CADA POEMA É UM FRAGMENTO DO POEMA GERAL QUE QUINTANA VEIO COMPONDO
DURANTE TODA A SUA VIDA

segunda-feira

QUINTANA E VERÍSSIMO - ENCONTRO DE HUMOR E POESIA


Sentados no mesmo sofá de courvia na lanchonete de um modesto hotel em Copacabana, o Canadá, num encontro de arrancar exclamações, dois dos mais expressivos representantes da cultura gaúcha. De um lado, compenetrado, de poucos sorrisos e nenhuma piada, acompanhado da sorridente mulher Lúcia, o humorista Luis Fernando Verissimo, 47 anos. De outro, generoso nas tiradas irreverentes, sob os cuidados da sobrinha Helena (em lua-de-mel no mesmo hotel), o solitário poeta Mário Quintana, 78 anos.
Morando na mesma cidade, Porto Alegre (Quintana num quarto do Hotel Royal, cedido em usufruto pelo seu dono, o jogador Falcão, e Verissimo com a família na casa que foi de seu pai, Erico, no bairro de Petrópolis), eles não se viam desde a feira do livro em novembro, no Rio Grande do Sul.
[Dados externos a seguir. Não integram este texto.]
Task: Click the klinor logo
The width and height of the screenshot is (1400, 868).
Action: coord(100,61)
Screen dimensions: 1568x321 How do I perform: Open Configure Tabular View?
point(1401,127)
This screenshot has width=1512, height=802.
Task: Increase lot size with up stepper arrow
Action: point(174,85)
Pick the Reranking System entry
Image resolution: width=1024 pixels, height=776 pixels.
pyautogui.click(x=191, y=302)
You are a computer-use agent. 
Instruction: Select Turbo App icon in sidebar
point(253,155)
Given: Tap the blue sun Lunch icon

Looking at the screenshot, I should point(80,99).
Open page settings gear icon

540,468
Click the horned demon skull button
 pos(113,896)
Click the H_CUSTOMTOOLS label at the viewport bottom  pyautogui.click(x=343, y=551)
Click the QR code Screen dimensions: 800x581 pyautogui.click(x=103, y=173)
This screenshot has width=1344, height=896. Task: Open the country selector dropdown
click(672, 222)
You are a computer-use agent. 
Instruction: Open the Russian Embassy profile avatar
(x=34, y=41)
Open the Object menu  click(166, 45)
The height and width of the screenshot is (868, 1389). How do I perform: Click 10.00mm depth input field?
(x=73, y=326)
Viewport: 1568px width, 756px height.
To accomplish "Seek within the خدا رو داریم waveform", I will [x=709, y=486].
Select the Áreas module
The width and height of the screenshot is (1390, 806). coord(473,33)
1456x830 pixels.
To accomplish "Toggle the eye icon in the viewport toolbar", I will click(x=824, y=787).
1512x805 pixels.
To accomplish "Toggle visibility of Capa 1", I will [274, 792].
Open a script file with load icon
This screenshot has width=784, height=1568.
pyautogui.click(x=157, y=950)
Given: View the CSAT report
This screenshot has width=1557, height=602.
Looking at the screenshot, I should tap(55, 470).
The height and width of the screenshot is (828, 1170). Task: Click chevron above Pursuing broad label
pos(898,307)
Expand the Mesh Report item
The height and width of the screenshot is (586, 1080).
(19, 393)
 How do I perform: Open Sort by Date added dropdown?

Nem mesmo na feira de seu Estado - montada no Fashion Mall e para a qual vieram convidados pela Editora Globo - os dois se cruzaram.
Visivelmente sofrendo um problema de surdez que se agravou nos últimos três meses (segundo a sobrinha Helena), o poeta quer certificar-se de que ouvirá todas as perguntas, interroga a Helena se elas estão sendo dirigidas ao ouvido certo, com uma expressão típica dos gaúchos. “Está do lado de monta?” Não perde a oportunidade de fazer uma piada, ao explicar o que significa aquele termo: “É o lado certo de montar a cavalo. Só o Maluf sobe de um lado e cai do outro”.
Se o humorista é um dos que preferem fugir do Centro da cidade, residindo numa casa e num bairro mais afastado, o poeta não arreda pé e se mantém fiel aos quartos de hotéis em pontos centrais. E se explica: "Desconfio de que não sou muito família. Não poderia ficar 24 horas com uma pessoa. Sempre morei em mim mesmo e podendo ler tantos livros nunca estou só."
O ponto de encontro dos dois - como diz agora Luis Fernando - tem sido as visitas de Quintana à sua mãe, dona Mafalda, ou ao amigo comum, o romancista Josué Guimarães. Ambos adoram o Rio, para passear. Mário comenta que vem aqui com freqüência, mas as pessoas sempre acham que é a primeira vez. Verissimo, casado com uma carioca (pai de três filhos, Fernanda, 19 anos, Mariana, 16, e Pedro), volta e meia aparece. Quintana tem paixão especial por andar nos túneis cariocas ("O Rio é um cartão-postal, os túneis me descansam de tanta paisagem"). Luis Fernando concorda com o "exagero das paisagens", mas não compartilha do prazer em passar pelos túneis.
Quintana adorava cinema, no passado um de seus lazeres preferidos. Agora não vai mais. “Sou do tempo das estrelas, de Greta Garbo, agora a estrela é a cama”. Verissimo é mais ligado em música, jazz. “Toco saxofone, outro dia mesmo fiz isso num baile em Bagé”. E indagado como ainda encontra tempo para animar bailes, a resposta vem de Mário Quintana: "É que ele fala pouco, quem não conversa tem tempo".
O poeta vive brigando com as palavras para dizerem o que ele quer que digam. “Sempre tive dificuldade de escrever, acho que estilo é a dificuldade de expressão de cada um e, para se dar a impressão de que se fez uma coisa pela primeira vez, é preciso reescrever muito.” Verissimo encara a criação do mesmo modo. “Tenho dificuldade de escrever” - repete - “para mim não é uma coisa natural. Levo horas para chegar a um piada. Gosto mais de desenhar e, quanto mais a gente escreve, mais difícil fica.”
Quintana fala de suas fiéis amizades femininas - entre elas a bela Bruna Lombardi e a cantora Diana Pequeno, presentes na noite de autógrafos. "Nunca me abandonaram, mas se casaram com outros. Nunca me lembrei de pedi-las em casamento", brinca.
Conversa terminada, os dois descem pela Rua Santa Clara, a caminho do mar. Não param de falar animadamente. De que não se sabe. São dois gaúchos admirados e respeitados pelo que já deram à cultura e ao humor brasileiros, passeando por Copacabana.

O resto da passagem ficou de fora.